Bull markets rarely end before profits peak. There is no recession at hand. Quite the contrary. Growth should remain elevated through 2023 as the impact of easy money and massive government spending flows through the system. But the pace of growth will slow and so will the pace at which stock prices go up. The market mix gets complicated by the excessive speculation that appears to have peaked, at least for now, early in the first quarter. As I note often, stocks of companies most impacted by the speculative wave will suffer the most as the speculation is purged. It isn’t just SPACs. It could be digital art or Bitcoin as well. A month ago, Bitcoin was praised as a better store of value than gold. Bitcoin’s value is down a third in less than a month. If it isn’t a good store of value, what is it? It certainly isn’t a currency, except in the underworld. So what is it? Until shown otherwise, I would call it an object of speculation, nothing more or less. Blockchain technology is real and useful. Someday, probably sooner rather than later, there will be a stable, regulated, universal digital currency that will speed transactions and do it at a lower cost. I have no reason to believe Bitcoin is going to be that currency.
Thus, we have a speculative purge of some sort going on while the overall economy grows at a decelerating pace. Interest rates remain stable, suggesting the spike in prices today is transient as the Fed believes. With that said, inflation pressures are building and will continue to build, but history tells us that inflation builds slowly. Today’s market dilemma focuses on the pace of rising inflation. The answer is likely months or even years away. In the meantime, expect a choppier market in the second half of this year, as decelerating growth clashes with a slow steady rise in rates. Market choppiness isn’t conducive to massive speculation. That usually accompanies market surges. The Robin Hood kids are licking their wounds. They will be back but not right away. With all the excess money sloshing around, speculative waves will reappear somewhere.
Stock prices are a combination of earnings, interest rates and investor optimism.
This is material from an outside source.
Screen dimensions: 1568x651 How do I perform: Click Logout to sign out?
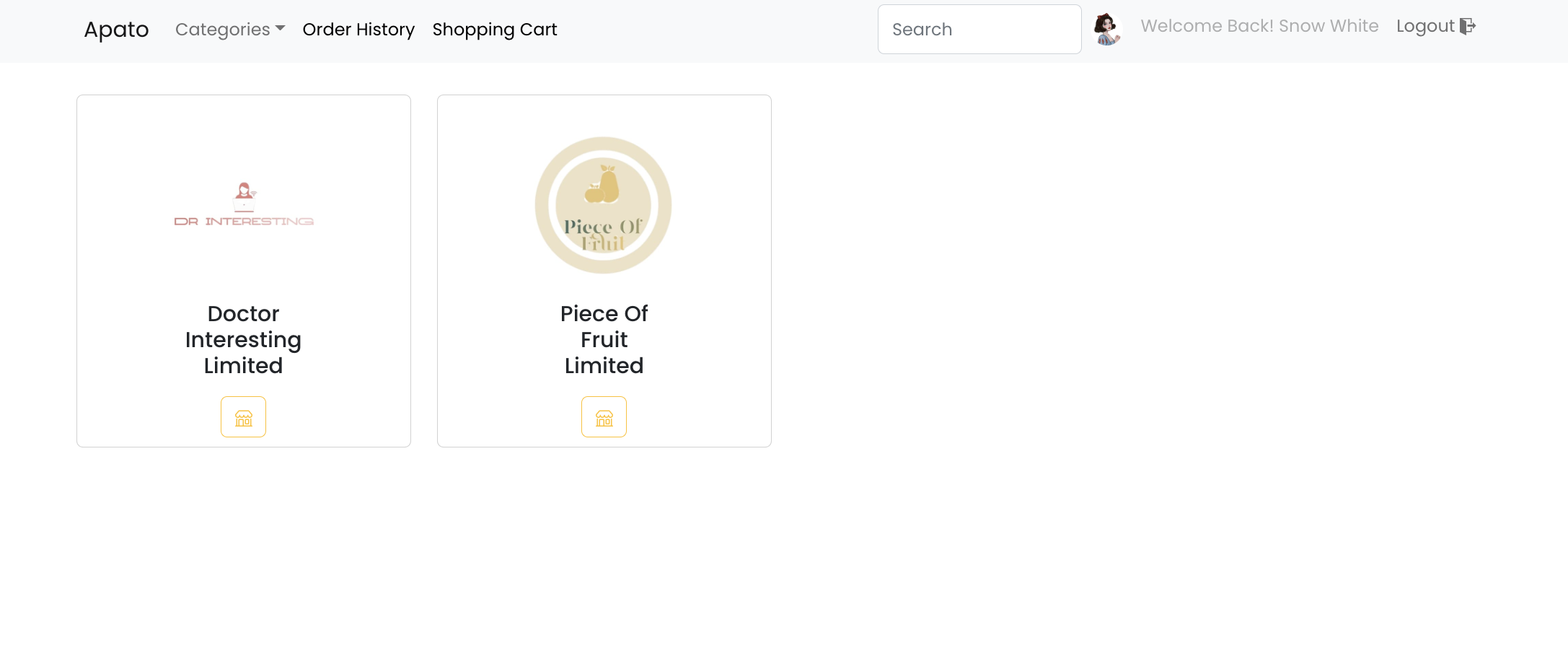[1425, 26]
Earnings are great, interest rates are relatively flat, and investors are sobering up. The sobering part may be a bit painful short term, but it won’t be long lasting. With that said, valuations are full. The good news is that with profits rising even faster than stock prices, P/Es are actually declining right now. If the market simply moves sideways for a few more months, P/Es will return to more normal levels. That’s healthy.
Today, singer Sam Smith is 29. Grace Jones turns 73.